L'energia prodotta è destinata in primo luogo all'autoconsumo dell'azienda: alimentare mungitrici, celle frigorifere, pompe di irrigazione, impianti di ventilazione, macchinari di trasformazione. Sono tutti carichi che lavorano di giorno, proprio quando il fotovoltaico produce: l'abbinamento è quasi perfetto e permette di tagliare in modo netto la bolletta. L'eventuale eccedenza può essere valorizzata secondo le regole vigenti.

Tempistiche 2026: prepararsi per tempo

I nuovi bandi Agrisolare sono attesi nella seconda metà del 2026. La cosa importante da sapere è che questi bandi funzionano spesso "a sportello" o con graduatorie: chi presenta una domanda completa e ben fatta nei primi giorni ha più possibilità di accedere ai fondi prima che si esauriscano. Arrivare impreparati significa rischiare di restare fuori.

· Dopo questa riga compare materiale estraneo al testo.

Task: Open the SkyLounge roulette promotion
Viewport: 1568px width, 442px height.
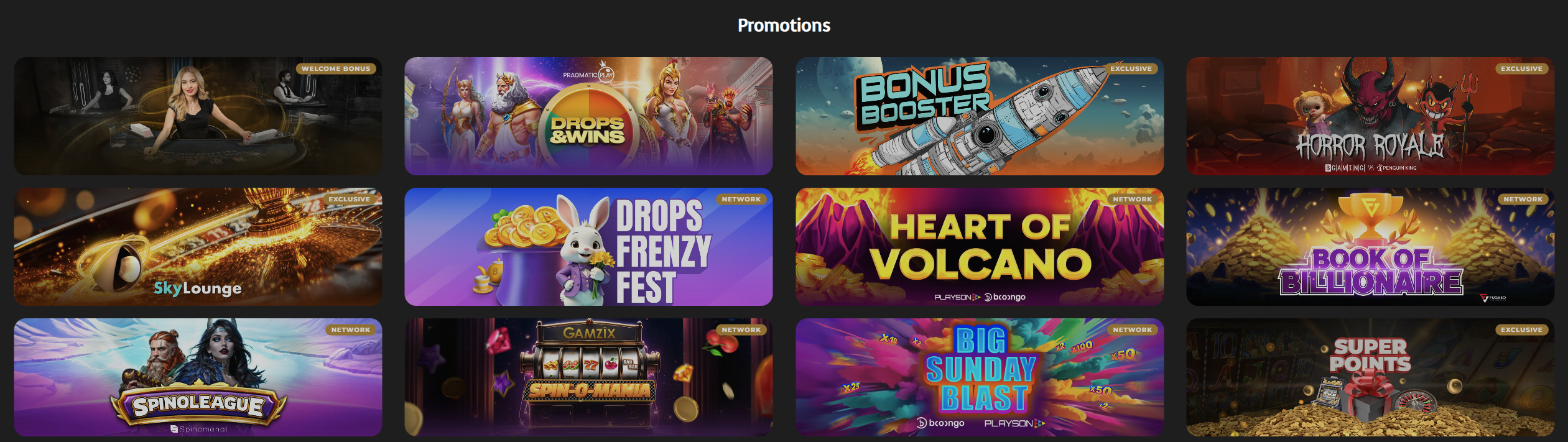Action: (x=198, y=247)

Per questo conviene muoversi prima dell'apertura: sopralluogo, progetto dell'impianto, computo della spesa e documentazione vanno preparati in anticipo, così da poter presentare la domanda appena il bando apre.

Come prepararsi con Salento Energia

Partecipare al bando Agrisolare richiede competenze tecniche (dimensionamento dell'impianto sui tuoi consumi) e amministrative (documentazione, requisiti, tempistiche). Affidarsi a un partner che segue tutto l'iter — dal sopralluogo alla domanda, fino all'installazione chiavi in mano — fa la differenza tra accedere o restare fuori.

In sintesi, l'Agrisolare 2026 è un'occasione concreta per le aziende agricole: energia pulita, bolletta abbattuta, tetto bonificato e gran parte della spesa coperta da fondi pubblici. Serve solo farsi trovare pronti.